» **Task goal**
Go through the records below and report each line with "Given" in it.

[[ Data for this exercise open ]]

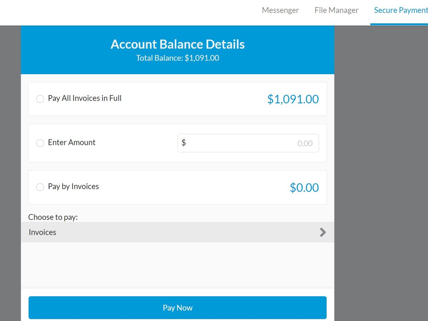Click the dollar sign in amount box

tap(184, 143)
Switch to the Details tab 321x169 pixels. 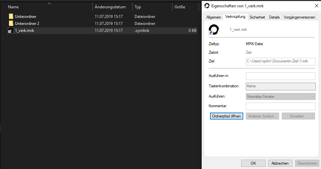pos(274,17)
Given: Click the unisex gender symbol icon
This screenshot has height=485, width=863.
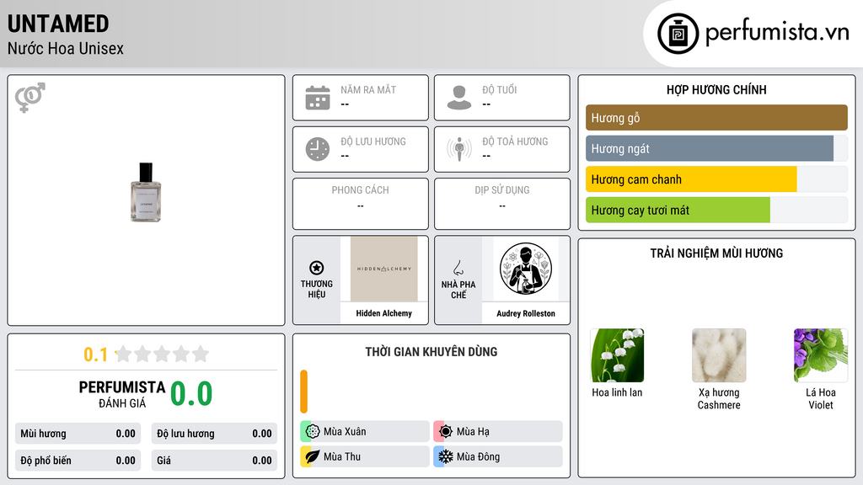Looking at the screenshot, I should tap(30, 98).
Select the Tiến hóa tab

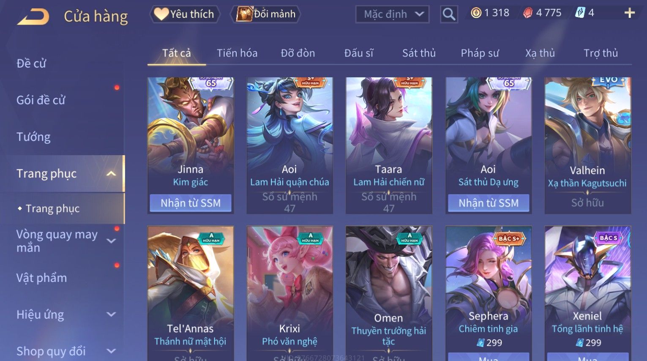[x=237, y=53]
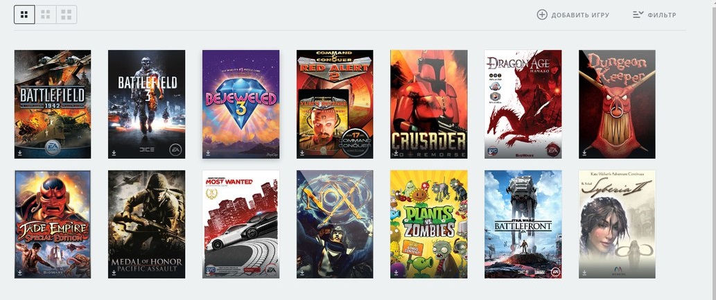The image size is (716, 300).
Task: Click the download icon on Battlefield 3
Action: coord(114,153)
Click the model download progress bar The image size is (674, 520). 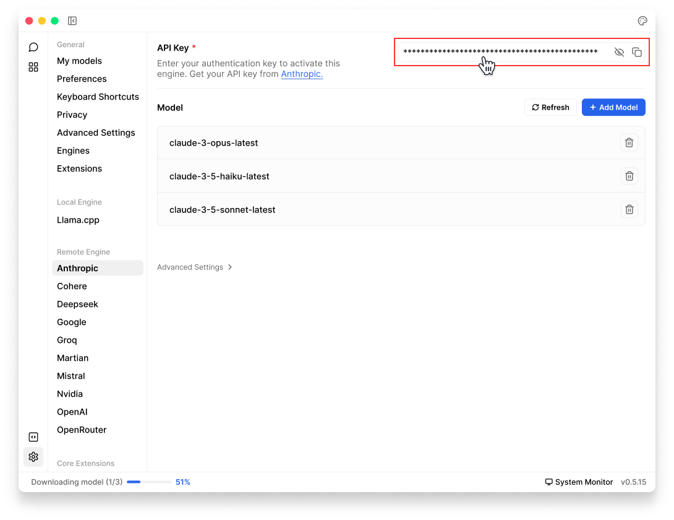pyautogui.click(x=149, y=482)
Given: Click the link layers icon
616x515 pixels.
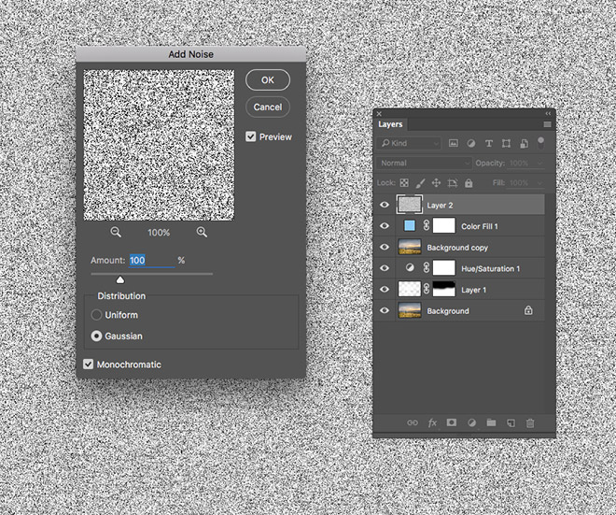Looking at the screenshot, I should 413,422.
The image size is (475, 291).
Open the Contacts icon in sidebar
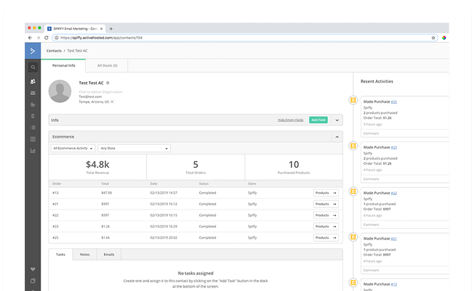[33, 81]
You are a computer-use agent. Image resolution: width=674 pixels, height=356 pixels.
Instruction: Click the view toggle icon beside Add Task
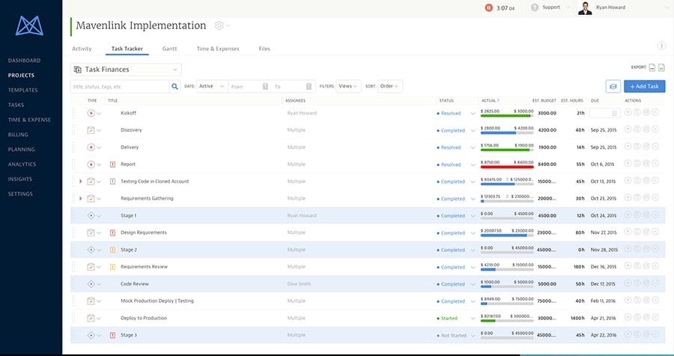point(613,87)
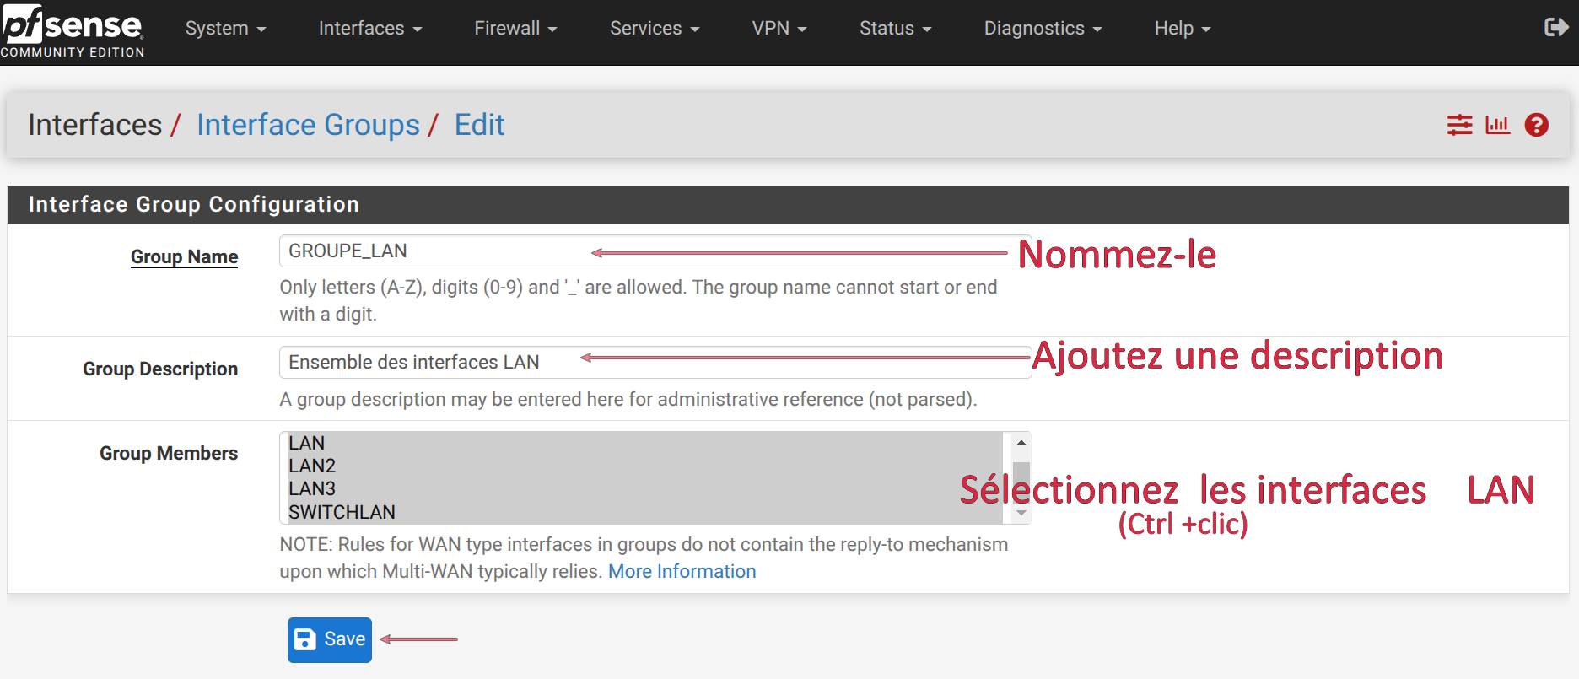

[[ Data for this exercise closed ]]

» **Reply**
Given: Click the unisex gender symbol icon
Given: Click the link layers icon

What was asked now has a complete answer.